Have we dehumanised clothes, forgetting that they are composed of natural, living “ingredients”? Diane Gaignoux explains her views on the industry as well as her hands-on, organic felting process.

How was life after graduation? What did you do?

Straight after graduation, I came back to my hometown in Normandy. It is called Le Havre and it is by the sea. I was very tired of London and big cities in general, maybe because of the stress of the diploma as well. I didn’t see myself staying in London, struggling to get a job to pay for a studio space just so I could continuing making creative things. I also felt the need to do other things outside fashion. Being at Le Havre helped me find the time and space to try things, which made me happy. I now have my studio space in there and I split my time between Le Havre and Paris.

“If I did work for another brand straight after school, I wouldn’t be able to find the strength, the energy, or even the desire to go back to making things on my own.” – Diane Gaignoux

How did you decide to keep developing your own work instead of working for another brand?

I have always been interested in the garment as a medium, as well as other types of art and techniques. I didn’t want to focus on clothing only, and especially on the commercial part of it. I thought that if I did work for another brand straight after school, I wouldn’t be able to find the strength, the energy, or even the desire to go back to making things on my own. I was scared of getting comfortable in a stable situation.

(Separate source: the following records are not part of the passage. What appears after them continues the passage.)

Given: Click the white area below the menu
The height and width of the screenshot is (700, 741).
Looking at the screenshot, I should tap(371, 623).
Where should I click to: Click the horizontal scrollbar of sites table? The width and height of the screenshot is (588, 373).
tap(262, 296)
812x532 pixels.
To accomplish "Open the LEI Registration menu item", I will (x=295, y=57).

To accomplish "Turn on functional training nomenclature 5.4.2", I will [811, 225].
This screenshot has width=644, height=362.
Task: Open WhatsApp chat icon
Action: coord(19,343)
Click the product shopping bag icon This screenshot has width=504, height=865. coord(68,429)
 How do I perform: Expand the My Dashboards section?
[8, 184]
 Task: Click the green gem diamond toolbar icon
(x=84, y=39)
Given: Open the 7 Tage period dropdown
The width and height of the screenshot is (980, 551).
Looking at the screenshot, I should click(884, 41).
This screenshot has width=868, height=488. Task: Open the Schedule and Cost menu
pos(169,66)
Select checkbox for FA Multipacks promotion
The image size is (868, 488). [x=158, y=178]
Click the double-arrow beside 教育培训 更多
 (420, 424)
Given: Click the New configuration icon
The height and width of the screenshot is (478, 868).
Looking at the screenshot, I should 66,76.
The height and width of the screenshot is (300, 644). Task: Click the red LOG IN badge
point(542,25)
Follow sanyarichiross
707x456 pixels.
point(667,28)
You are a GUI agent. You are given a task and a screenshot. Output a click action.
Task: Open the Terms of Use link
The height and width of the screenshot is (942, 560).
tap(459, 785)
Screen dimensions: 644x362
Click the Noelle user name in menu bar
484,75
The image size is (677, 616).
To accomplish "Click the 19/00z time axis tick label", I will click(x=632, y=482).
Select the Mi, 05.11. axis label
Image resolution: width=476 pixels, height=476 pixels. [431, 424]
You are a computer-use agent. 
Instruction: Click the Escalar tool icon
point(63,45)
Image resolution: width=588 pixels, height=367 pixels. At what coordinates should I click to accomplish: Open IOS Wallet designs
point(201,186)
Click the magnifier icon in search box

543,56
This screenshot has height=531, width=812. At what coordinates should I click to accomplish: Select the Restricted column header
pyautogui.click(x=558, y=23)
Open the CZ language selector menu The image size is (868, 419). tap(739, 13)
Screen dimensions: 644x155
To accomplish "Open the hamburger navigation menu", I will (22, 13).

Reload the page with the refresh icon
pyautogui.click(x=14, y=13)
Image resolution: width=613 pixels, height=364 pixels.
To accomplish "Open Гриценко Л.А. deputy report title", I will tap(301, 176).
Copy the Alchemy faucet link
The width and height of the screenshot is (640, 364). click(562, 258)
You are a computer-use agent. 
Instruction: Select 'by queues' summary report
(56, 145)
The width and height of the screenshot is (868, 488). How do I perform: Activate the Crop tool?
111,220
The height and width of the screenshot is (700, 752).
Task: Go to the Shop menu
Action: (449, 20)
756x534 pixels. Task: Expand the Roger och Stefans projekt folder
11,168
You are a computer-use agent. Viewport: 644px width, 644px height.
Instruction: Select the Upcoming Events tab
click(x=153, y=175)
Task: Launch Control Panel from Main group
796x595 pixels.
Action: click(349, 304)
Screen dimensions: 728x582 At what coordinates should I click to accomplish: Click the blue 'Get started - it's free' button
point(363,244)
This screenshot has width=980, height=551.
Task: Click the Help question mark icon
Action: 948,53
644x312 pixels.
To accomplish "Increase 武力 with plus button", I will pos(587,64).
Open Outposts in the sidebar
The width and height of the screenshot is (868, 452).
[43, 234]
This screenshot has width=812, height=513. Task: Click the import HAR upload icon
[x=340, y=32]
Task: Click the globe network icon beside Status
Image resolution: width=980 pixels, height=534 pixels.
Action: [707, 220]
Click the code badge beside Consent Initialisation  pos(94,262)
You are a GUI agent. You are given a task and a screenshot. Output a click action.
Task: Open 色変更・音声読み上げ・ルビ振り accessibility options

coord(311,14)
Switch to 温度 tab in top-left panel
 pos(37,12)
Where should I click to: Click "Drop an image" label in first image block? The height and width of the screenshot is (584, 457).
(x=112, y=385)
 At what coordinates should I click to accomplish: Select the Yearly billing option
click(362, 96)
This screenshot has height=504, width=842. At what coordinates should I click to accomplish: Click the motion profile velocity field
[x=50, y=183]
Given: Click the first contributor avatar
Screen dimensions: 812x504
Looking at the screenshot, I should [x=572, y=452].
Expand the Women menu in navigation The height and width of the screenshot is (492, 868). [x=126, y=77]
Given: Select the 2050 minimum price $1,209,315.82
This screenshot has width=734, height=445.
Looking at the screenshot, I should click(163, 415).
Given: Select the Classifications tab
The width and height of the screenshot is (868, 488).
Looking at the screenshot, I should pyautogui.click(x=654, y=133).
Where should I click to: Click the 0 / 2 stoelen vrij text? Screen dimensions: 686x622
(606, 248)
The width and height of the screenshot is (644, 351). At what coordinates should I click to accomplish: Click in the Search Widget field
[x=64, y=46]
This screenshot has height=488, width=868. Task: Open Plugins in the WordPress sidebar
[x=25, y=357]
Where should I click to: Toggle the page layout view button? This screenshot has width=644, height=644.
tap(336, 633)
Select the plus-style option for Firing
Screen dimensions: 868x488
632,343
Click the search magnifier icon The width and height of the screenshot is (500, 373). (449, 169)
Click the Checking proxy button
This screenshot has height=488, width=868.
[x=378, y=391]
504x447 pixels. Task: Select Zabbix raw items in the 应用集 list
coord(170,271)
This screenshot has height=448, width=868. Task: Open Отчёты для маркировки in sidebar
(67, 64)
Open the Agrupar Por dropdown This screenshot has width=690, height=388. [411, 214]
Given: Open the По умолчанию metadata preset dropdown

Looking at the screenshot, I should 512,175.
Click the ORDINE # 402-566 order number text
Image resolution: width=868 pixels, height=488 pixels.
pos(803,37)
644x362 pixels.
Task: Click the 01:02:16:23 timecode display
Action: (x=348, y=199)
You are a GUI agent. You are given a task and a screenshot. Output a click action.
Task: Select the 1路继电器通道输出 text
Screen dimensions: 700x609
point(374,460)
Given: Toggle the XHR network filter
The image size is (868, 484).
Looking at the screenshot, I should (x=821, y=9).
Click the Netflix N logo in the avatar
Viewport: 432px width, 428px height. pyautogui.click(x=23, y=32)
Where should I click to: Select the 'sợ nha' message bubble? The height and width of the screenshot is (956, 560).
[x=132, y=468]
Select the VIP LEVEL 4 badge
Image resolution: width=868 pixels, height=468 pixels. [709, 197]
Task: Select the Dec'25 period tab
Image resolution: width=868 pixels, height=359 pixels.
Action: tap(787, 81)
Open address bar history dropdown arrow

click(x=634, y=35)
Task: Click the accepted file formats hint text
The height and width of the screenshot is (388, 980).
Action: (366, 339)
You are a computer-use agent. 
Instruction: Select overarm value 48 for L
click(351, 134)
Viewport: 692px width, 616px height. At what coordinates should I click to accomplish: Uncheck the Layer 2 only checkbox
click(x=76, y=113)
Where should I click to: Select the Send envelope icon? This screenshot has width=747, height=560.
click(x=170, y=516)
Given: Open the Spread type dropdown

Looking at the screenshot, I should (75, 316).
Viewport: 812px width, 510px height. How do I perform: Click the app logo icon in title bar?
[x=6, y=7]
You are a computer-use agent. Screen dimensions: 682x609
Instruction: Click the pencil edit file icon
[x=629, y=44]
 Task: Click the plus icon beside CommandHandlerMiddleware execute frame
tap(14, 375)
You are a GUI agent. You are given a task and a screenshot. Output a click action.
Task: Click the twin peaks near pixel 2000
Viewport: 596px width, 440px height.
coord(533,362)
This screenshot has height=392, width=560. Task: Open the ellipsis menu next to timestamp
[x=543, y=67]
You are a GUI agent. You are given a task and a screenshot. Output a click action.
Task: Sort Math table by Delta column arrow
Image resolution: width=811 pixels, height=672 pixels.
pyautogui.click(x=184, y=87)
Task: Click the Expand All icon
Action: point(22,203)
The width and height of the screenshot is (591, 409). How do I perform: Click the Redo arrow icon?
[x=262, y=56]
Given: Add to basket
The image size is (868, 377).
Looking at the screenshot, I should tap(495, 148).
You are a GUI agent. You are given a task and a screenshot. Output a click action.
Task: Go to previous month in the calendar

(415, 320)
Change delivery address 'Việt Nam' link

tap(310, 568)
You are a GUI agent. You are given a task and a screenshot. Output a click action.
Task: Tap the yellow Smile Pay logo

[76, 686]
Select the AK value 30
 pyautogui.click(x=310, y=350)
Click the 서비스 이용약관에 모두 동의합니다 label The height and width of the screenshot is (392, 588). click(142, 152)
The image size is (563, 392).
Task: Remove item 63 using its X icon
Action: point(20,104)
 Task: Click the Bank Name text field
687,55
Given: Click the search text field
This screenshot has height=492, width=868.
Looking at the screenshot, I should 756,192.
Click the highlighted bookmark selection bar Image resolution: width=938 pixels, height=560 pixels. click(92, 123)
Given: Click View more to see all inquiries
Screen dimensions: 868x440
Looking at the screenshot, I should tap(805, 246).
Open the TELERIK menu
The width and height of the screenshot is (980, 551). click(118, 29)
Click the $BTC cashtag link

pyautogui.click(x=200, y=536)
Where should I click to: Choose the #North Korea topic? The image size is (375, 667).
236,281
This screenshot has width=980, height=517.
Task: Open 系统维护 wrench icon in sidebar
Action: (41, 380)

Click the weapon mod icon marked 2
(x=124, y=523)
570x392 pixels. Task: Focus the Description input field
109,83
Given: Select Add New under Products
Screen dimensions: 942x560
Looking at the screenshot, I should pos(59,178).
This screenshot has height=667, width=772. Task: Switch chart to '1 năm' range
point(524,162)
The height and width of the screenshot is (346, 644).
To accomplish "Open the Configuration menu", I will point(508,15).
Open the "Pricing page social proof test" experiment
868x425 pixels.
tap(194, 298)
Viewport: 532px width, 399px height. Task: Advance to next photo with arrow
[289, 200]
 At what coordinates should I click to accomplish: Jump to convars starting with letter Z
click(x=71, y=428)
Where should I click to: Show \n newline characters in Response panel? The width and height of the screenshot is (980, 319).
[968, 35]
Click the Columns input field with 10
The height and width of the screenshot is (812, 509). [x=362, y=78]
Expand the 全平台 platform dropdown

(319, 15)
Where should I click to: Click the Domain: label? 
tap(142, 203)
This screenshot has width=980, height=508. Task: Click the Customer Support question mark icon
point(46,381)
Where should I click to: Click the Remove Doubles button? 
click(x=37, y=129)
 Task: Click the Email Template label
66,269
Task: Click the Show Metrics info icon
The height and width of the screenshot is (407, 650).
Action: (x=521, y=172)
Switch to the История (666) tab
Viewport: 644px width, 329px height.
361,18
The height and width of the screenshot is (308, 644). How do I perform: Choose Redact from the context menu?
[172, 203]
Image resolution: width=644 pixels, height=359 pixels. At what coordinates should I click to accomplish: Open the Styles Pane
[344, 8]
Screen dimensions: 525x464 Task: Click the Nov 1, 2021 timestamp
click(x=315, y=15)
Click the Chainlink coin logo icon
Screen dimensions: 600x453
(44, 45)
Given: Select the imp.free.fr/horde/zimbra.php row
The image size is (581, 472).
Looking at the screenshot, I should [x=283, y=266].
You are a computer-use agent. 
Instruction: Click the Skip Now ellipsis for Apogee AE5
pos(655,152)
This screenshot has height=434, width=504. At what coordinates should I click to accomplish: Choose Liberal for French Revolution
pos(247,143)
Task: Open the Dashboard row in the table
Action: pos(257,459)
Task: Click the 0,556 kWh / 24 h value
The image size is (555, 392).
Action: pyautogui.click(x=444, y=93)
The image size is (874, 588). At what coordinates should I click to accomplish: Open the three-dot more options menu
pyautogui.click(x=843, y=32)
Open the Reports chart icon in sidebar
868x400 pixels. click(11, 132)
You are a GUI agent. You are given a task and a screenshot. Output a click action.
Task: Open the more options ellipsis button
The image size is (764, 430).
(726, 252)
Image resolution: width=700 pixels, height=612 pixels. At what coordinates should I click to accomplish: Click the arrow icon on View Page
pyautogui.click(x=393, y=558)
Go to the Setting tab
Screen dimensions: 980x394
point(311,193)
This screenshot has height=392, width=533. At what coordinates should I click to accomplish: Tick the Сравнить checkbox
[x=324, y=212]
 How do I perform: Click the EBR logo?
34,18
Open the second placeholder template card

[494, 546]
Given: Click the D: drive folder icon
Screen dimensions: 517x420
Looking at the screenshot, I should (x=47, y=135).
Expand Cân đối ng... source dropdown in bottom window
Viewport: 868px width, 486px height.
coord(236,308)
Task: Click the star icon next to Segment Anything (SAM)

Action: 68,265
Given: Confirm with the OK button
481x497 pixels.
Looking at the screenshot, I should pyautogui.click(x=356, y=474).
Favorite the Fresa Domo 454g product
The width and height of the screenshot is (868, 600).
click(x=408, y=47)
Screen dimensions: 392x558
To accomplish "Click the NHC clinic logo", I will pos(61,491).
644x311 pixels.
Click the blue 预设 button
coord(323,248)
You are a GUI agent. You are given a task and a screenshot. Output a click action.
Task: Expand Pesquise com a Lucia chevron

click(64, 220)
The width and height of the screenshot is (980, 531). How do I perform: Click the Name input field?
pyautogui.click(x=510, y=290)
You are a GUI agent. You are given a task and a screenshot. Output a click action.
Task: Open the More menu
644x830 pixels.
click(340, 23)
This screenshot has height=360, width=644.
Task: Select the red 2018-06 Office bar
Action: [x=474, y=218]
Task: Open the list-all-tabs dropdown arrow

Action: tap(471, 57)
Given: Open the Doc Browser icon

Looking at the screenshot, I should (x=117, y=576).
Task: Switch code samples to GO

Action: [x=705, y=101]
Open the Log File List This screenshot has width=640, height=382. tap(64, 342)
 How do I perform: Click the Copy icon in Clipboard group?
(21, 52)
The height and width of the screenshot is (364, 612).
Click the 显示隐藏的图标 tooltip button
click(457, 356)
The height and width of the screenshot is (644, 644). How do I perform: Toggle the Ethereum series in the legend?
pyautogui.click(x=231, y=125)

Was it a difficult decision?

I think that it was obvious to me, even if I didn’t know what I was going to do. I guess it was difficult in the way that I had to find my own purpose. Knowing what you want to do and what you can bring is quite challenging and not always easy. Also, you have to be the one reassuring yourself.

What is your work about? What are the main values of your brand?

My work focuses generally on the idea of the body as a vessel. I tend to explore the idea of the body as a “container” of projects and mediums such as garments, sculptures, or performances.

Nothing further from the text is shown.